Task
Give the lines below again exactly, starting with the line that holds "Task: Select the Comm Relay row" and going on through the line that holds "Given: Open the user group icon in sidebar".

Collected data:

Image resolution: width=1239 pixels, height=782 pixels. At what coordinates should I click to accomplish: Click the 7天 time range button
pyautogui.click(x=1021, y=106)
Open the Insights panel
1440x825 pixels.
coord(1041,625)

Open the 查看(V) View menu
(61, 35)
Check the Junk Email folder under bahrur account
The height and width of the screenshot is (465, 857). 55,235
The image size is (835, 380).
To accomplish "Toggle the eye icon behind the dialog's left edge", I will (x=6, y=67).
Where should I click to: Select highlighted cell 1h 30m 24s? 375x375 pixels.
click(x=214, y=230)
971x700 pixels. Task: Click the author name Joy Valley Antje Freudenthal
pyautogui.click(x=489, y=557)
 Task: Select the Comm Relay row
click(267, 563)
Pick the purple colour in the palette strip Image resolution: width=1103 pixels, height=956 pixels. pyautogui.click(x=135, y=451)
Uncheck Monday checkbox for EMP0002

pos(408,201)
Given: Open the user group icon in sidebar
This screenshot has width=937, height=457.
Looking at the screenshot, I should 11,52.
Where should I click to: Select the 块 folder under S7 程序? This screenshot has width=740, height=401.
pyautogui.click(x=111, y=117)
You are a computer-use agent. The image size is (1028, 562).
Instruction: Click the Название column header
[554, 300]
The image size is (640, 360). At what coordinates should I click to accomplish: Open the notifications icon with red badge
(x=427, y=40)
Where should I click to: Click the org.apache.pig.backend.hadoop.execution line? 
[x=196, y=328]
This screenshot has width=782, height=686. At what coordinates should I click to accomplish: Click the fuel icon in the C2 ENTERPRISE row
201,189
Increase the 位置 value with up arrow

Task output
 Task: Select the Comm Relay row
click(267, 563)
Pick the purple colour in the palette strip Image resolution: width=1103 pixels, height=956 pixels. pyautogui.click(x=135, y=451)
Uncheck Monday checkbox for EMP0002

pos(408,201)
Given: Open the user group icon in sidebar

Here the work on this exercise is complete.